In response to Re: Soleimani Was a Political Killing
Rich Lowry writes: “Iranian-supported forces have been killing and maiming U.S. troops for years, in clear acts of war. Are we not permitted to respond to these attacks absent specific congressional authorization? That’s an absurd position.”
Yes, I think that’s exactly the right position, and I do not think it is absurd — it is the position in the Constitution.
The president enjoys some independent use of military power during emergencies, but the power to declare a war — the power to “authorize the use of military force,” in the current antiseptic language — belongs to Congress, as does the related power of ratifying a treaty. There is a reason for that: War has always been a great seducer of kings, which is why our Founders gave the power to start one to Congress, with its more immediate democratic accountability, rather than to the president. That was wise then, and it is wise today.

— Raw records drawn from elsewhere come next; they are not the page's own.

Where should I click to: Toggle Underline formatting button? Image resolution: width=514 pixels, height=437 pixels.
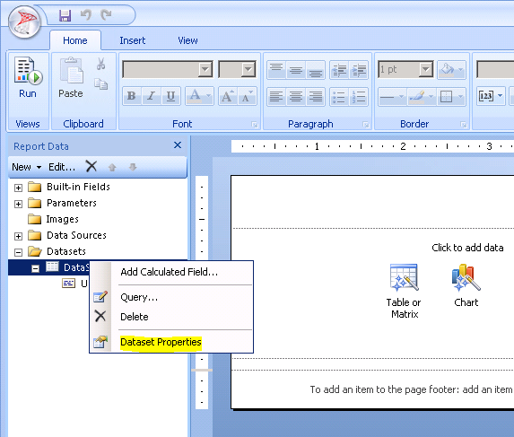(x=170, y=96)
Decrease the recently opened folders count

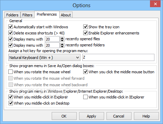click(62, 47)
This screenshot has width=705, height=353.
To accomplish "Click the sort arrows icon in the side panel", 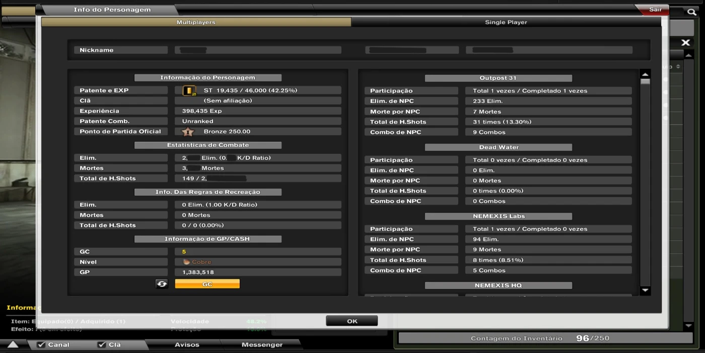I will [678, 67].
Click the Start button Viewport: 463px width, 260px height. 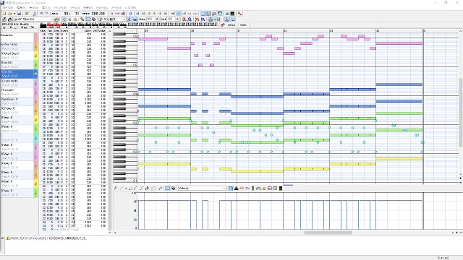tap(243, 25)
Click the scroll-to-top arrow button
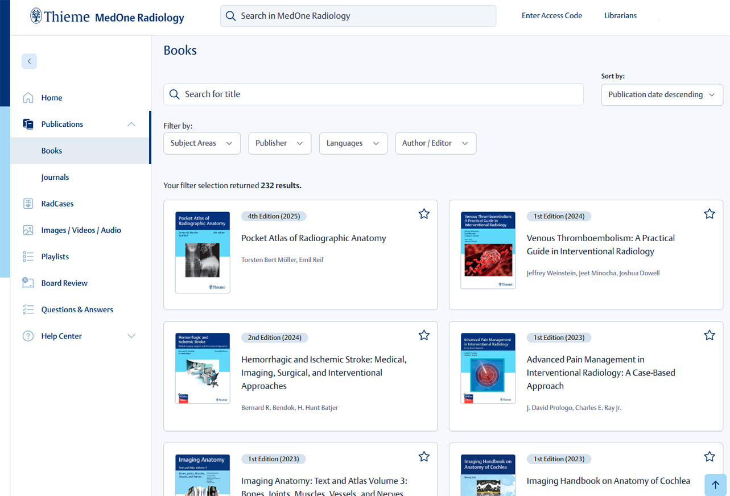 point(715,485)
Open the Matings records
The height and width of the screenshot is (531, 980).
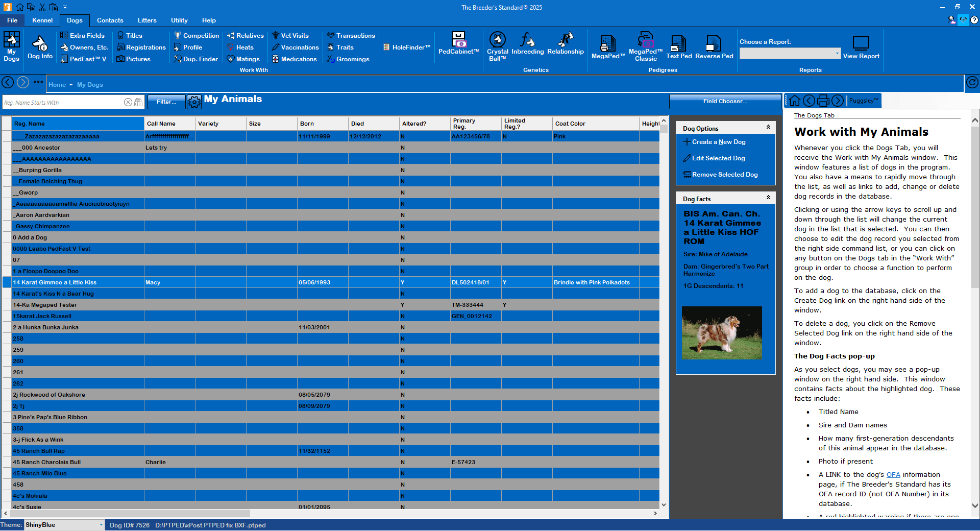(244, 59)
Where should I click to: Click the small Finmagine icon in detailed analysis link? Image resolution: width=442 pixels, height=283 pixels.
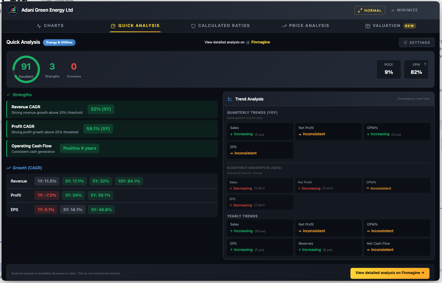(248, 42)
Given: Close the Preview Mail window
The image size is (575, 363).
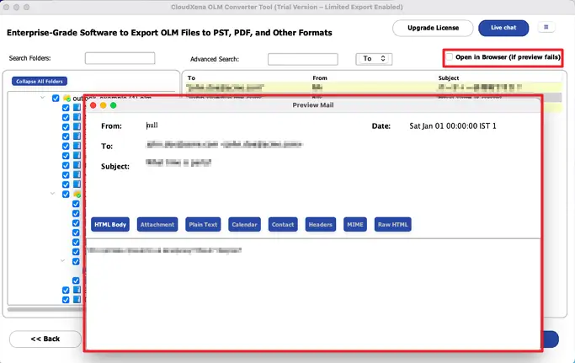Looking at the screenshot, I should 93,105.
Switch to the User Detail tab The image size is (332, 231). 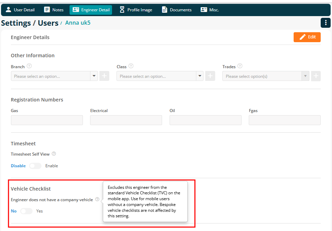20,10
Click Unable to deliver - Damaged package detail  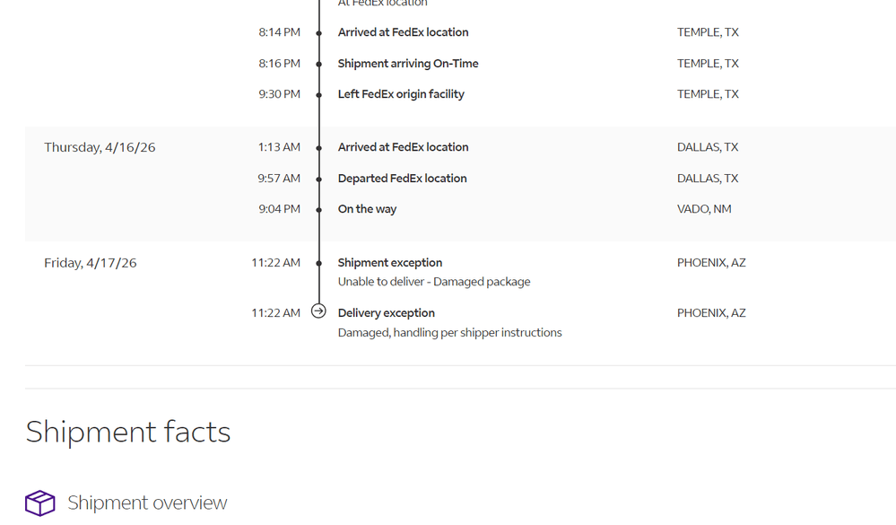(434, 282)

Emergency powers are reasonable. But the situation with Iran is the opposite of an emergency. As Rich notes, the Iranians have been engaged in this activity for a very long time — decades, in fact. This is not some new, unforeseen, and sudden development. Authorizing an act of war on the Iranian state is something that no Congress has undertaken in the nearly 20 years since the beginning of the so-called war on terror and something that none of the three presidents who have served during that period has sought. The newspapers call Iran’s actions “provocative,” but the U.S. government has steadfastly declined to be provoked. Judging by their actions, nobody in Washington thinks this is an emergency. This is one of those things that politicians insist “cannot be tolerated” even as it is tolerated year after year after year.
Maybe somebody should take it more seriously. But in reality we have had nearly two decades since 9/11 to think about it, and that after an Iran hostage crisis that came to a climax when this gray-bearded columnist was in the third grade. This surely must be the most soporific state of war ever to have existed. It proceeds at a splendidly glacial pace, like a parade float stirred by the occasional crosswind.
If the U.S. government wants to make war on Iran, then there is a constitutional process for it to do so. So far, it has not been moved to act, in spite of the fact that, as Rich notes, “Iranian-supported forces have been killing and maiming U.S. troops for years, in clear acts of war.” No Congress has authorized war on Iran, and no president has sought such authorization.
If Iran has committed a clear act of war, as Rich says, then let Congress be clear about it, too. A little clarity all around would be desirable.